Required tasks.
• a. In the 40k rumors thread, what did the FLGS owner say would hit next week?
• b. Carry on the 40k rumors thread after its last post.

::: Document passage

# Upcoming 40k rumours (6th and codex)



## MaidenManiac (Oct 2, 2008)

Found this while cruising the net:

Cred to BOLS and Dakka's MarikLaw



> He/She wouldn't go into specifics, but said that a lot of what had been said online was true, some of it wasn't entirely correct, and some of it was correct but just worded extremely poorly to a point where it made the rule seem more complex than it actually was or made the rule seem somehow different. He/She said he/she had played games using the new rulebook and said that the games didn't take much longer to complete than they already are, if anything they were making a point that some of the more convoluted rules have been streamlined and some of the rules that were "too basic" got changed as well. He/She said that, if anything, the game feels much more strategic with the new rulebook, though he/she did say that some of the rules take "a bit of getting used to."
> 
> EDIT: Codex books won't be invalidated by the new rules apparently, but the new rulebook will come with an FAQ section for each already existing army to clarify any confusion or mix-ups in concern to the new rules.
> 
> ...


Hit it!


----------



## Viryn (Mar 14, 2010)

Oh my... Is that a boner I feel XD


----------



## scscofield (May 23, 2011)

FLGS owner told me that Necron models and Codex hit next week. He has been selling off some of his non gw stuff for cheap to make room for it.


----------



## wingazzwarlord (Jun 11, 2011)

iv heard that there is not going to be any imperials in the actual 6th edition box, so going by what your saying i probably wouldnt be out of my remit to say that it could be eldar and choas in the box.


----------



## Zion (May 31, 2011)

wingazzwarlord said:


> iv heard that there is not going to be any imperials in the actual 6th edition box, so going by what your saying i probably wouldnt be out of my remit to say that it could be eldar and choas in the box.


That has been one of the rumors floating around (it was previously being dismissed in favor of a box with Dark Angels and Chaos in it but that was snuffed out with the counter-rumor of Dark Angels not being in the box).

Alternatively the box could be Tau and Chaos (since they're supposed to be being exposed to the full brunt of Chaos instead of just the occasional warband of renagade Marines ). But that's just speculation of another way this can go.

Regardless, I'd expect the armies to be something that's Grey Knights or later for codices since those are supposed to be the closest to how 6th Edition is supposed to work.


----------



## Achaylus72 (Apr 30, 2011)

If this is all true.

Tau and Eldar now are the Good Guys, this would mean that on the face of it that Tau and Eldar forge a formal alliance with the Imperium. Actually this makes sense, of all the Xenos these two races are more compatible to the Imperium. I can dig it.

Then we have Chaos, well it is about time that Chaos was elevated to the mean sons of bitches that they are, finally and hopefully the shackles have been taken off Chaos. Now i have said that some scathing critism if Chaos Renegades get a piss poor WD article then wait another two year for a fragging fulltime Codex, thats at the earliest 2014 or 2015 before we get the second installment, Chaos should be released all at once both Legion and Renegade codicies together or at least several months apart.

I still think that the Starter Set will be Dark Angels v Chaos, but if it is Tau v Chaos, it will give me an opportunity to get New Tau, thats kinda kool.

Anyway i am still excited of the future.


----------



## Wingman (Jun 27, 2011)

It's starting to sound similar to WFB where there is Chaos and Order.

::::::
::: Extracted records

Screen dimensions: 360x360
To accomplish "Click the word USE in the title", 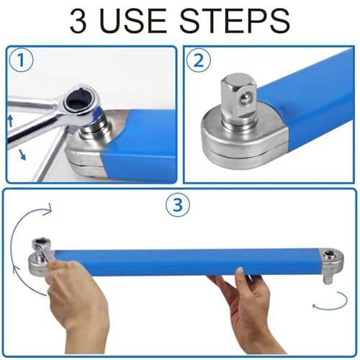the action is tap(132, 21).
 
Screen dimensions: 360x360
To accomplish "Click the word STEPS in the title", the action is tap(235, 21).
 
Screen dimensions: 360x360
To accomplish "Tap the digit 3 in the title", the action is tap(78, 21).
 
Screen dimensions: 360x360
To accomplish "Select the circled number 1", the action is tap(21, 60).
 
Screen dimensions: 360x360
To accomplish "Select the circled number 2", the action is tap(199, 60).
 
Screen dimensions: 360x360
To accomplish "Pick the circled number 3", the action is tap(178, 205).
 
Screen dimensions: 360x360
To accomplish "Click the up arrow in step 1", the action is tap(10, 121).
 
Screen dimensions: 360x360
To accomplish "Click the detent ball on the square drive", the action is tap(246, 98).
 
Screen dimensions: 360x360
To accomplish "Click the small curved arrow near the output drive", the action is tap(330, 302).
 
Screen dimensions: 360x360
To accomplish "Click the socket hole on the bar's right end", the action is tap(328, 254).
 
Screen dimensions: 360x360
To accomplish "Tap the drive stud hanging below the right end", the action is tap(328, 279).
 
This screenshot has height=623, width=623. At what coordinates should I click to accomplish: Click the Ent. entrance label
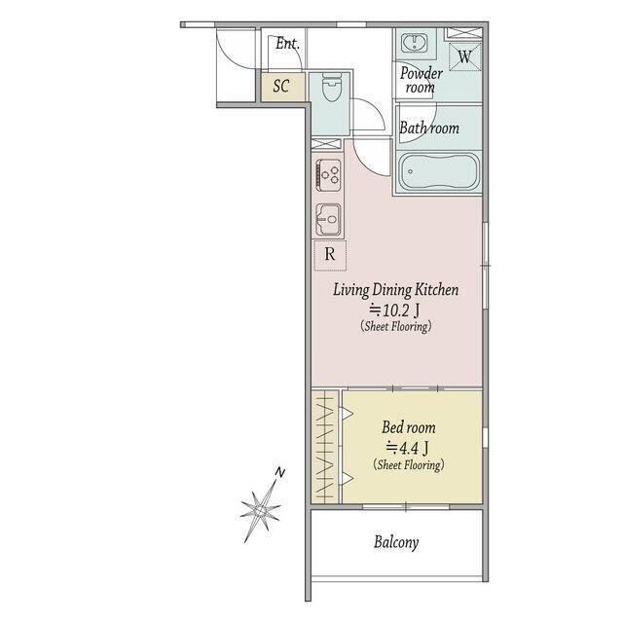tap(287, 43)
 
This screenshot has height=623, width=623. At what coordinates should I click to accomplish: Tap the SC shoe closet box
tap(283, 87)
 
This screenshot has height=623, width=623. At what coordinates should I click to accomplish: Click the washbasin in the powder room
tap(414, 43)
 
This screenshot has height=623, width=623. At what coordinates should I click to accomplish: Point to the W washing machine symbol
tap(465, 56)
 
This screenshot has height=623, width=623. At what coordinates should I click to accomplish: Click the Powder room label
tap(421, 80)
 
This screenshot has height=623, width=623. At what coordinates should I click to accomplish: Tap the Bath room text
tap(429, 128)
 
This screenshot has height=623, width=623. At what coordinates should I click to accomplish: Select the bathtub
tap(438, 172)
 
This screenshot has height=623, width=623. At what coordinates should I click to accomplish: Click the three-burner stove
tap(328, 174)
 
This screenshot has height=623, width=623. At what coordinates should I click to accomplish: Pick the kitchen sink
tap(328, 219)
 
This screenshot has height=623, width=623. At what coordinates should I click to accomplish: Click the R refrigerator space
tap(330, 255)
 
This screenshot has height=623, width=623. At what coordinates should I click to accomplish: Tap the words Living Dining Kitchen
tap(396, 290)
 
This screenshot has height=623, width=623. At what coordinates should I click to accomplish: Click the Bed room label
tap(409, 427)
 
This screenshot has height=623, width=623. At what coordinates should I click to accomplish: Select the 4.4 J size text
tap(407, 448)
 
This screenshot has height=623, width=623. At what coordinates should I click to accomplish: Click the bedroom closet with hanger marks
tap(324, 448)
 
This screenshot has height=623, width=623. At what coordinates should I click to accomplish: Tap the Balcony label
tap(396, 542)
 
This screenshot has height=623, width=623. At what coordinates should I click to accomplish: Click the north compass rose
tap(260, 508)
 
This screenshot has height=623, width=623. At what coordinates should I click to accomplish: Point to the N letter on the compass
tap(280, 472)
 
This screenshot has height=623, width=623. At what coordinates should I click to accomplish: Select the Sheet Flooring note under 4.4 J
tap(409, 465)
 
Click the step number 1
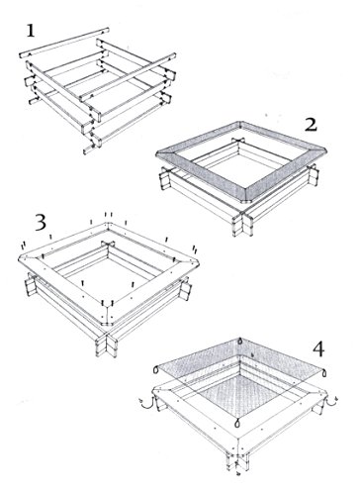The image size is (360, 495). [x=31, y=31]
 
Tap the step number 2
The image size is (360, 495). [x=311, y=126]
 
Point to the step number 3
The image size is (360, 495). [x=41, y=223]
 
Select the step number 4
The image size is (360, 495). [x=318, y=349]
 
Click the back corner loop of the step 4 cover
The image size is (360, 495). [x=240, y=341]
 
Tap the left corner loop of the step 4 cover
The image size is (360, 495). [x=156, y=370]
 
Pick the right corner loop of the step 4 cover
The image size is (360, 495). [x=324, y=373]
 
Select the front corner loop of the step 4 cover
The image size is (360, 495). [x=236, y=423]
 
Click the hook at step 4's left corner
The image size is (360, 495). [x=146, y=403]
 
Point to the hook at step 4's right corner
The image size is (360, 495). [x=331, y=400]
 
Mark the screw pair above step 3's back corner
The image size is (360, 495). [x=109, y=215]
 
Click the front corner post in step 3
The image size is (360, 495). [x=106, y=344]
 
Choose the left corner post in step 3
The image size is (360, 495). [x=32, y=284]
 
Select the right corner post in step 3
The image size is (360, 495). [x=185, y=288]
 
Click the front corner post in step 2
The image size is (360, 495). [x=243, y=223]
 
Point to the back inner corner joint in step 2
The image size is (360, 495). [x=239, y=141]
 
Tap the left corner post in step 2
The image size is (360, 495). [x=166, y=178]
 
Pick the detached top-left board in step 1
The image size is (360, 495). [x=64, y=43]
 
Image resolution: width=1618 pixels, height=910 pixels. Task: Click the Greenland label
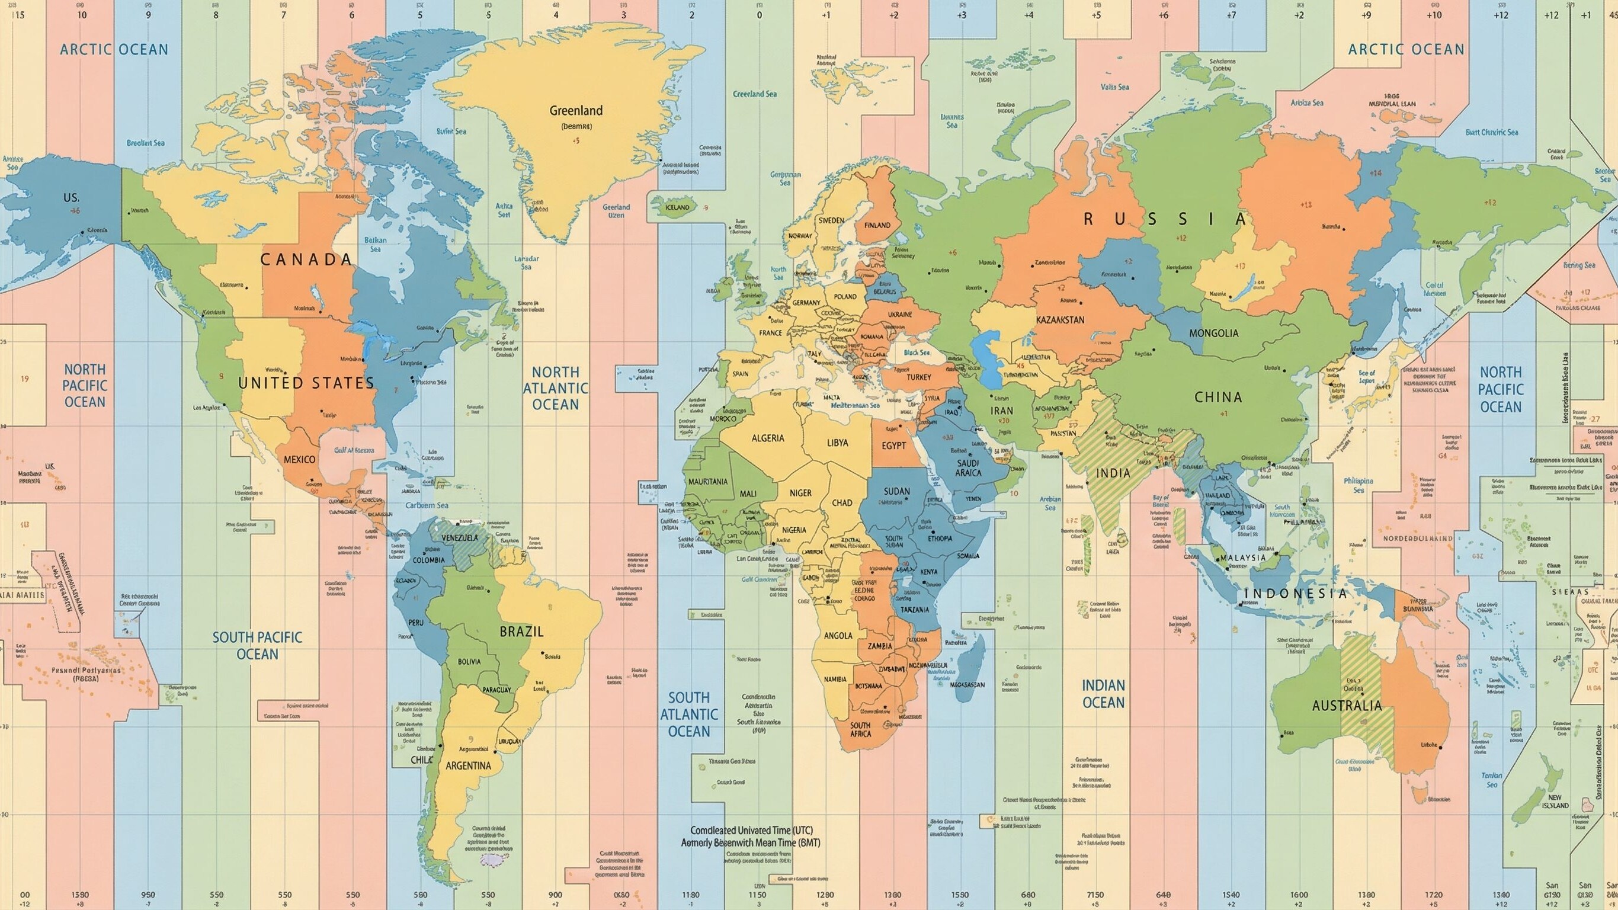(575, 111)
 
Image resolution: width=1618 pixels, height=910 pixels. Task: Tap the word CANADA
(306, 260)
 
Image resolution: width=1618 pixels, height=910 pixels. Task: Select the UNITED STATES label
(306, 383)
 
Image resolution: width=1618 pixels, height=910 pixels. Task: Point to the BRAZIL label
(521, 632)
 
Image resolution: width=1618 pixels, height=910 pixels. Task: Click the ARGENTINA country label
(468, 765)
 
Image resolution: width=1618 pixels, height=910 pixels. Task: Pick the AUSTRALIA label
(1347, 705)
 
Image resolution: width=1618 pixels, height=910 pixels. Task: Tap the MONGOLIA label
(1213, 334)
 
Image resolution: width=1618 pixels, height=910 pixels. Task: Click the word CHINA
(1218, 397)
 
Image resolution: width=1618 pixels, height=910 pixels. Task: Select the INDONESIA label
(1296, 594)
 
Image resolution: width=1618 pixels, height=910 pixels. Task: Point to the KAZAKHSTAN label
(1060, 320)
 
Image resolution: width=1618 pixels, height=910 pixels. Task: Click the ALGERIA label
(768, 438)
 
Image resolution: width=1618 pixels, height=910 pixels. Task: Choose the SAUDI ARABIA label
(968, 468)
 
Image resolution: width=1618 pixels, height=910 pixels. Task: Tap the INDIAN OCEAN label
(1103, 694)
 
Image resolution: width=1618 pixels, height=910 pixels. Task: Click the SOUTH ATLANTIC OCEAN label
(688, 714)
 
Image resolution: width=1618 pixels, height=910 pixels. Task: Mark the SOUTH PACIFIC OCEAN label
(257, 646)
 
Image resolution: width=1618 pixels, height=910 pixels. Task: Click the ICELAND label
(677, 207)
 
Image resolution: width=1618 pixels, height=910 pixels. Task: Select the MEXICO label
(300, 459)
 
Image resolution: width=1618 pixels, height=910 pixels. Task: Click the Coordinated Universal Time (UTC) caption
(751, 829)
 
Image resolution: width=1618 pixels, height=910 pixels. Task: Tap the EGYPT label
(893, 446)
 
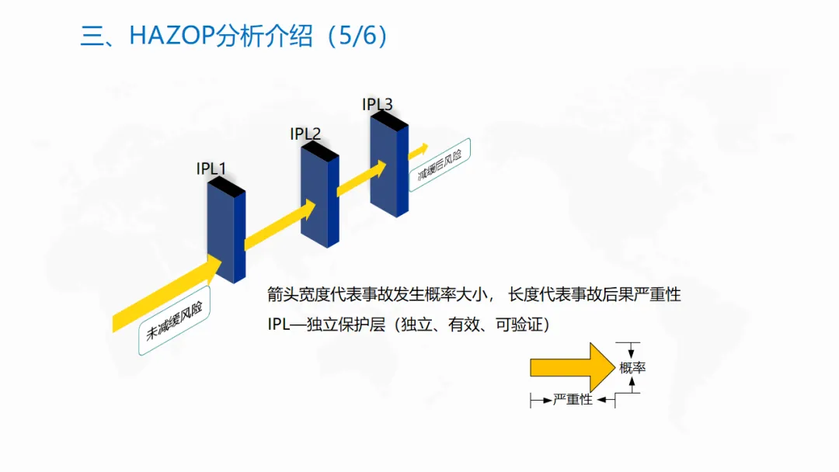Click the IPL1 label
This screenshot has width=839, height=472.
click(211, 168)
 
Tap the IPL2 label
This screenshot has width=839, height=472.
click(305, 134)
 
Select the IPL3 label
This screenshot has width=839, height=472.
click(378, 103)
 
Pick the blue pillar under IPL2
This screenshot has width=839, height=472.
click(320, 198)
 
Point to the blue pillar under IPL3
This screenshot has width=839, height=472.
click(389, 168)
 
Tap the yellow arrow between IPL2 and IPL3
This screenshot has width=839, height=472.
click(361, 179)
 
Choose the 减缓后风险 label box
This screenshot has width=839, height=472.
click(440, 165)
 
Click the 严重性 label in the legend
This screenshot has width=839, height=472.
click(573, 400)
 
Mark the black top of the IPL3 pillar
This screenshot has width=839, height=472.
click(389, 120)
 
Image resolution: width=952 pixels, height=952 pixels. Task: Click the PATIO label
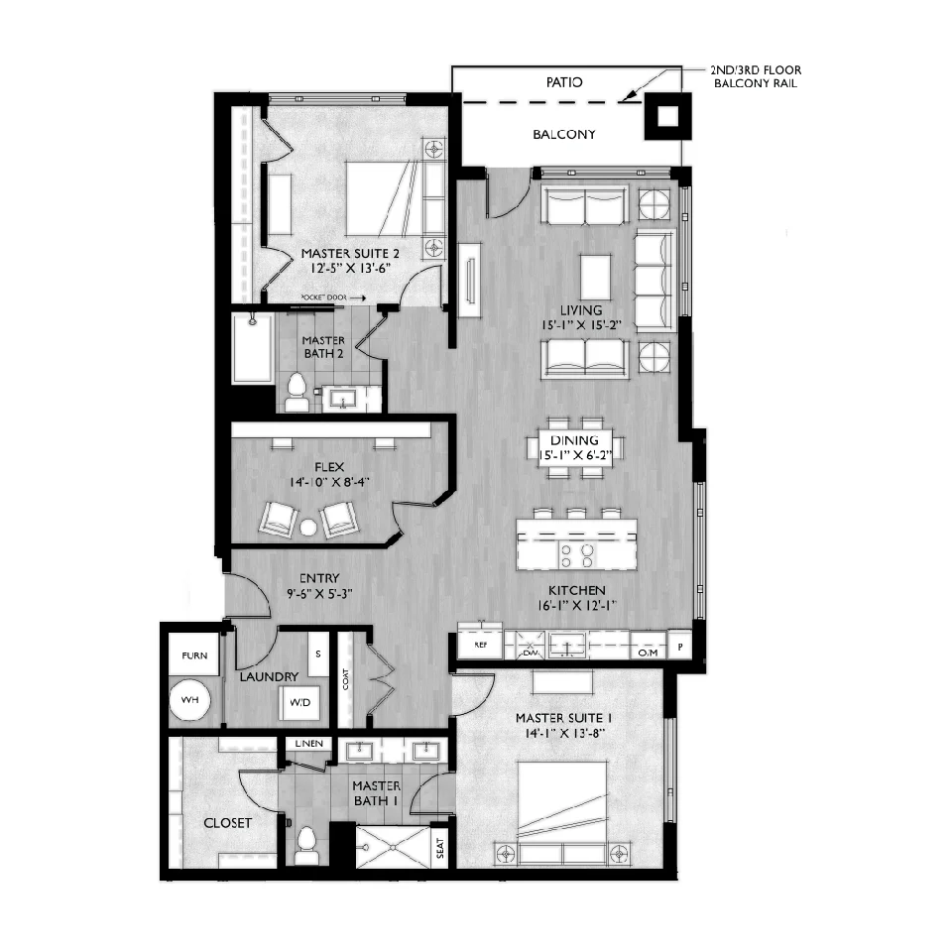564,82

::::::

Answers.
• a. Necron models and the Necron Codex.

• b.
----------



## slaaneshy (Feb 20, 2008)

So, he/she neither confirms or disputes anything specific about anything...therefore the point of this thread is???


----------



## LukeValantine (Dec 2, 2008)

So if this is true there will be 3 chaos book at the end of the next edition shuffle. My god it looks like the world really is ending in 2012+....ending in awesomeness!.


----------



## normtheunsavoury (Mar 20, 2008)

slaaneshy said:


> So, he/she neither confirms or disputes anything specific about anything...therefore the point of this thread is???


That was pretty much the impression I got "Some stuff is true but some of it isn't, I'm not going to say which is which but I will try and maintain an air of knowing what I'm talking about in the hope that it makes me seem more important than I really am."

When they have something concrete to say I'll start paying attention but until then, Meh!


----------



## Warsmith Drewgie (Oct 26, 2011)

Achaylus72 said:


> If this is all true.
> 
> Then we have Chaos, well it is about time that Chaos was elevated to the mean sons of bitches that they are, finally and hopefully the shackles have been taken off Chaos. Now i have said that some scathing critism if Chaos Renegades get a piss poor WD article then wait another two year for a fragging fulltime Codex, thats at the earliest 2014 or 2015 before we get the second installment, Chaos should be released all at once both Legion and Renegade codicies together or at least several months apart.


From the rumors I've been hearing online and in the 2 different gaming shops I go to, the current CSM codex will not be replaced by the Legion book and will be compatible with the Legion book and 6th ed (especially if the rumor is true that the 6th ed core book will have FAQ in it). I have anxiously awaited so long to dust off my Iron Warriors, Emperor's Children, and World Eaters. I think I will be so happy with the return of the Legions that I don't mind if the renegades only get a WD article. I see your point but I would have to say that the Legion book also should've came out in conjunction with the last codex, but it didn't. We just have to accept the fact that GW releases new rules and snails out the codecies over several years trying to stagger out new stuff for each army so as to keep continual profits.


----------



## SoulGazer (Jun 14, 2009)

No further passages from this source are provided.